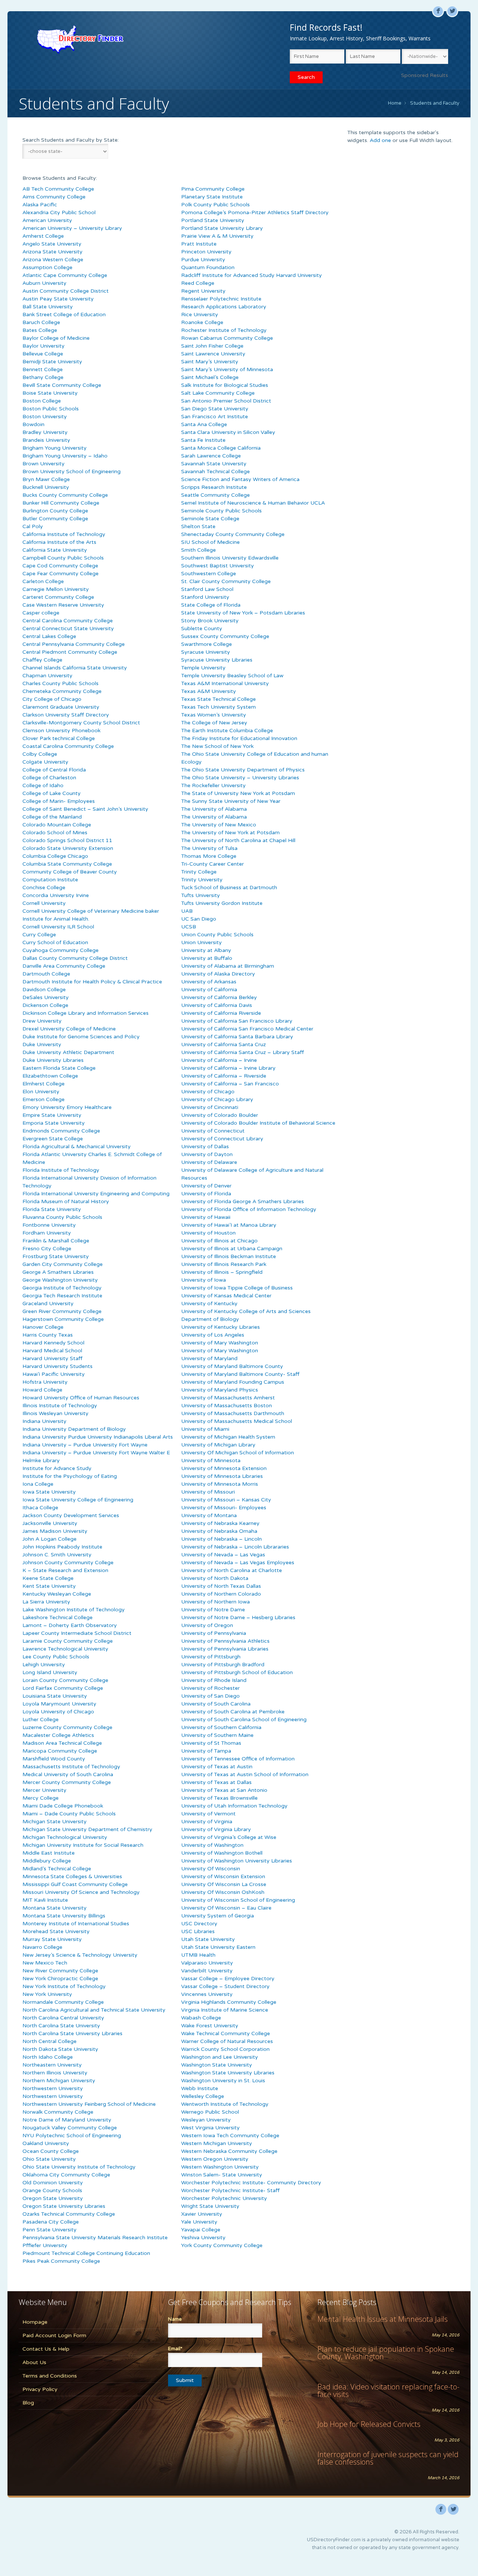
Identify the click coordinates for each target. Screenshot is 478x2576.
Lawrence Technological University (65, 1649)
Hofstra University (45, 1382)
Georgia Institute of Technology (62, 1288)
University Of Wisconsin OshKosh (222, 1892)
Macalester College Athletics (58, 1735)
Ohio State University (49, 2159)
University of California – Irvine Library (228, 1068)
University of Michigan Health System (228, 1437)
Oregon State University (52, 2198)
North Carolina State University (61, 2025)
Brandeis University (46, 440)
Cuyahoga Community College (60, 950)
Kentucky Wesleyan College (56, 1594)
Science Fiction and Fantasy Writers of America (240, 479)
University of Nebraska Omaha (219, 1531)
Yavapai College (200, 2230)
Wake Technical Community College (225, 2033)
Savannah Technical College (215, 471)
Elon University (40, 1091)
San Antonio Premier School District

==========

> [What the task asks]: Restate the entries verbatim, without pictures.

> [Written solution]:
Identify the click coordinates for each target. Screenshot is 478x2576.
Lawrence Technological University (65, 1649)
Hofstra University (45, 1382)
Georgia Institute of Technology (62, 1288)
University Of Wisconsin OshKosh (222, 1892)
Macalester College Athletics (58, 1735)
Ohio State University (49, 2159)
University of California – Irvine Library (228, 1068)
University of Michigan Health System (228, 1437)
Oregon State University (52, 2198)
North Carolina State University (61, 2025)
Brandeis University (46, 440)
Cuyahoga Community College (60, 950)
Kentucky Wesleyan College (56, 1594)
Science Fiction and Fantasy Writers of America (240, 479)
University of Nebraska Omaha (219, 1531)
Yavapai College (200, 2230)
Wake Technical Community College (225, 2033)
Savannah Technical College (215, 471)
Elon University (40, 1091)
San Antonio Premier School District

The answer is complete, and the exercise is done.